The case has deeply concerned at least one U.K. politician.
Conservative MP Caroline Nokes said, “These cases are both heartbreaking and deeply worrying.”
“Anorexia is a severe mental illness and often patients’ resolve to seek treatment does waiver,” she continued.
“We need to do better than we currently are at securing treatment for sufferers when they ask for it. It is the lost opportunities to secure treatment that is exacerbating cases as tragic as this one.”
The verdict in Patricia’s case seems to be in keeping with the Advanced Directive to Refuse Treatment which she signed last year.
However, psychiatrist Dr. Agnes Ayton, who co-wrote the national guidelines on the treatment of patients with severe eating disorders, told the Telegraph that a malnourished anorexia patient “does not have capacity” to sign an advance directive to refuse treatment (ADRT).
“A patient who has a longstanding eating disorder does not have capacity to sign an ADRT when they are ill and malnourished,” she said.
Anorexia as a legacy of lockdown
Conservative MP Danny Kruger said that “offering wholly inappropriate legal documents to refuse treatment and ‘palliative care’ rather than urgent medical intervention” is a “national scandal” that compounds the mental health impact of lockdown on young people.
The Court of Protection allows for similar decisions to be taken in the case of people as young as 18. A June 20, 2023, Daily Mail report warned that the number of teenage girls with eating disorders had “soared by 42%” since the government’s COVID measures began.
Cases of death by anorexia in the UK doubled under lockdown. Prior to the pandemic, around 23 people died from eating disorders every year.
By 2020, this rose to 34, and according to the latest data from 2021, 47 people died from an eating disorder that year.
Since 2021, the Court of Protection has granted five other women the right to die by refusing lifesaving feeding tubes; all were judged to have lacked the mental capacity to make such a decision.
A U.K.-based eating disorder campaigner spoke of the widespread implications of the case. Hope Virgo, herself a recovered anorexic, said, “I’ve been contacted by people who say they are discharged because they’re too sick or not recovering fast enough, and being told there’s nothing more that can be done.”
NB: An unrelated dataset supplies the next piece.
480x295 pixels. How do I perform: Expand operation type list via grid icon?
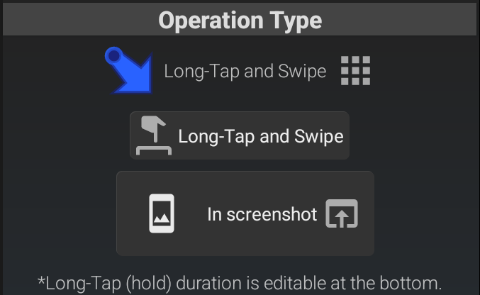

“It’s heartbreaking,” she added. “Some have been referred to palliative care. We don’t give up on patients with physical illnesses; we find different treatment methods which work for them.”
“’And yet, with eating disorders, it’s still a case of one-size-fits-all. Why aren’t we setting people up to have a chance of recovery? Instead, if treatment doesn’t work, services are washing their hands of them.”
The girl refused her chance to live
The case recalls the recent ruling over a British teenage girl with a rare mitochondrial condition.
Sudiksha Thirumalesh, then known to the press as “ST,” was denied by the Court of Protection the lifesaving treatment she wanted earlier this year. The Court sided with the NHS in ruling that she lacked the capacity to make decisions about her own care.
This judgment was reached despite the evidence of several medical professionals that she was mentally fit.
Speaking of her case, Thirumalesh said, “I have found myself trapped in a medical and legal system governed by a toxic paternalism which has condemned me for wanting to live.”
She died of cardiac arrest on September 12 after being refused CPR. She was 19 years old.